像素·位元組·詞元·文令,一條從機器通往人的路
把「文令」放進更大的座標系裡,會看到讓人心跳漏半拍的東西:
像素(pixel)→眼睛看見的世界的最小單位
位元組(byte)→機器儲存的世界的最小單位
詞元(token)→模型理解語言的最小單位
文令(prompt)→人類驅動模型的最小單位
四個詞,同一套構詞邏輯:載體屬性+功能屬性。
像素——像(圖像)+素(元素)。
位元組——字(文字)+節(片段)。
詞元-詞(詞語)+元(原單位)。
文令-文(文字)+令(指令)。
像素離機器最近,文令離人最近。這背後有一條隱藏的一條進化時間線:從感知,到存儲,到理解,到驅動——這是人類一步步將意圖注入機器的完整進程。
相反,如果把「提示詞」放進這個座標係就會格格不入,它描述的是功能,不是定位,和其他三個詞不在同一個維度上,因為它的造詞邏輯從一開始就跑偏了。

「人工智慧」的遺憾,不要再來一次
當然有人會說,叫什麼無所謂,大家看得懂就好。
多年前,大概也有人這麼評價「像素」和「位元組」。但今天,這兩個詞已經成了全民詞彙。你媽媽可能不知道pixel的英文拼寫,但她一定知道手機相機「五千萬像素」。
好的術語翻譯,是認知基礎設施。它決定了一個技術概念能不能從專業圈穿透到大眾理解。
AI時代的術語翻譯窗口不會一直開著。一旦某個字在社群媒體、教科書、產品說明裡固化下來,就很難再改了。
現在還來得及。
你看「駭客」的負面意義在中文裡就被徹底固化,結果我們不得不另造一個「白帽子」來打補丁。
“人工智慧”這四個字本身也不夠好——“人工”天然暗示“假的、模擬的”,但這個翻譯已經徹底定型了,沒有人有能力再改。 「電腦」和「計算機」到今天還沒統一,還要再吵多少年不知道。
所幸,Token、「提示詞」還沒有徹底固化。它還在微信群和自媒體裡流通,但還沒有被寫進國標,沒有被教科書鎖死。現在提出“詞元”“文令”,是成本最低、阻力最小的時候。
現在「詞元」(Token)已經被開始被寫入薪資單,成為薪資福利一部分。再等兩年,當「提示詞」出現在高考題的閱讀理解裡、出現在勞動合約的職位名稱上,那時候再說就沒用了。
APPSO不想再經歷一次「人工智慧」式的遺憾,明明有更好的答案,只是沒人在窗口還開著的時候大聲說出來。
詞元、文令:請跟我們說
Token就叫詞元。
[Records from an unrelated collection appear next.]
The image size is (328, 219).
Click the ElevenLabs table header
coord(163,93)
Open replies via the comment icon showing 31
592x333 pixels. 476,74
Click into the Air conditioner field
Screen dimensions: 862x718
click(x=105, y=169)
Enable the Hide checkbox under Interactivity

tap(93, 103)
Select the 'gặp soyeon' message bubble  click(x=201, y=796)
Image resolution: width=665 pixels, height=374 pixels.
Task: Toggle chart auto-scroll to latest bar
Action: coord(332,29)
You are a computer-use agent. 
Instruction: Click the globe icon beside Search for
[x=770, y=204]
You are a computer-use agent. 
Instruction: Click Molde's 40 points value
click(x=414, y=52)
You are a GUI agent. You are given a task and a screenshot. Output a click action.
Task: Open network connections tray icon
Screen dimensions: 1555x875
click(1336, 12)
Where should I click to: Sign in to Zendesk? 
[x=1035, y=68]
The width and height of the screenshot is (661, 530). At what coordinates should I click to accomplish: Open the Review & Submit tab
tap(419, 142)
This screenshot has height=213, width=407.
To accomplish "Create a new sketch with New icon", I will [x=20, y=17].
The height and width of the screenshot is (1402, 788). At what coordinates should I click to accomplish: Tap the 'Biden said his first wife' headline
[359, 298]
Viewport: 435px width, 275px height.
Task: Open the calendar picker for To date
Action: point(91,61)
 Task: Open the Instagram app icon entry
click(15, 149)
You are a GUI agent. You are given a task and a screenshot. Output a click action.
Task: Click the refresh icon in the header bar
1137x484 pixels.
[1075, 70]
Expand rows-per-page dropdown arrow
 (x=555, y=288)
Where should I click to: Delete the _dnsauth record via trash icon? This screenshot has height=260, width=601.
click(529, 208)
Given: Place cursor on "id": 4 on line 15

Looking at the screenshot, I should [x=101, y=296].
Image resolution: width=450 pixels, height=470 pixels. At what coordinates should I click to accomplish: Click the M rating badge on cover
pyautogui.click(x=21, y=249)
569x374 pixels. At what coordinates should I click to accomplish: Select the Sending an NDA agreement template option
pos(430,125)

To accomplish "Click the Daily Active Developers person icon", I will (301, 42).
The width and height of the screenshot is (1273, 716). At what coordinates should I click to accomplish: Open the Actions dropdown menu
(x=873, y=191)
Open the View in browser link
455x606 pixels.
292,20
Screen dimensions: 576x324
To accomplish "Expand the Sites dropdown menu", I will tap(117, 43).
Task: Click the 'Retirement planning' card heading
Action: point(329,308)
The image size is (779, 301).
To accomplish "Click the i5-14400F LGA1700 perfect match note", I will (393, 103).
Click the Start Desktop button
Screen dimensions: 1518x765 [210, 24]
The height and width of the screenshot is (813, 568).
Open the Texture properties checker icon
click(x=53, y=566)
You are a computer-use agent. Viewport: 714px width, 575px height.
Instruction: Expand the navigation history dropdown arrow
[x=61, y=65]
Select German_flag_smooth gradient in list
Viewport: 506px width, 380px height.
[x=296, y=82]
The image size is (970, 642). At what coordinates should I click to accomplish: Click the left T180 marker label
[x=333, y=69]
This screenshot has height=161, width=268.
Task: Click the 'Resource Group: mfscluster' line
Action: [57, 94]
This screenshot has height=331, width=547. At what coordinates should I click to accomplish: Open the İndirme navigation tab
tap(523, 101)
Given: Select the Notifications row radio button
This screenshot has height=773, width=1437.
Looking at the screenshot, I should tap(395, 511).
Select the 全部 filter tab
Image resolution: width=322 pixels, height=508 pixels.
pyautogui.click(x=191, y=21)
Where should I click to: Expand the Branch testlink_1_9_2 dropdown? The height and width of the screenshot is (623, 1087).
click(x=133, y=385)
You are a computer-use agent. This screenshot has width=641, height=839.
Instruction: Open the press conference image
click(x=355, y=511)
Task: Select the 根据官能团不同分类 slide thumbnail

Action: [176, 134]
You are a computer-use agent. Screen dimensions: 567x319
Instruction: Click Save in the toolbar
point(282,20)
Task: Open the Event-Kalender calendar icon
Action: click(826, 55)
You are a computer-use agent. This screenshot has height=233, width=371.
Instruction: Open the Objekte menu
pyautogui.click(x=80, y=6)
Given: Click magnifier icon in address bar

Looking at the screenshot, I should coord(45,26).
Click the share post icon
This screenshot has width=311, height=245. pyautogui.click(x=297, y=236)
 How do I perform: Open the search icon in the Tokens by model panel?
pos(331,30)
詞,定其形。元,定其根。
Prompt就叫文令。文,定其意。令,定其魂。

這是APPSO的主張,也是APPSO的邀請。
我們不是要定義術語。術語由每一個在文章裡寫它、在發布會上說它、在課件裡用它的人定義。我們所做的事,只是在視窗關閉之前,把一個更好的選項擺上桌面。
像素讓機器把畫面給人看。
位元組讓資料在機器之間流動。
詞元讓模型讀懂人類的語言。
文令讓人類的意志驅動機器的智慧。
下一次你打開AI的對話框,你寫下的每一個字,都是文令。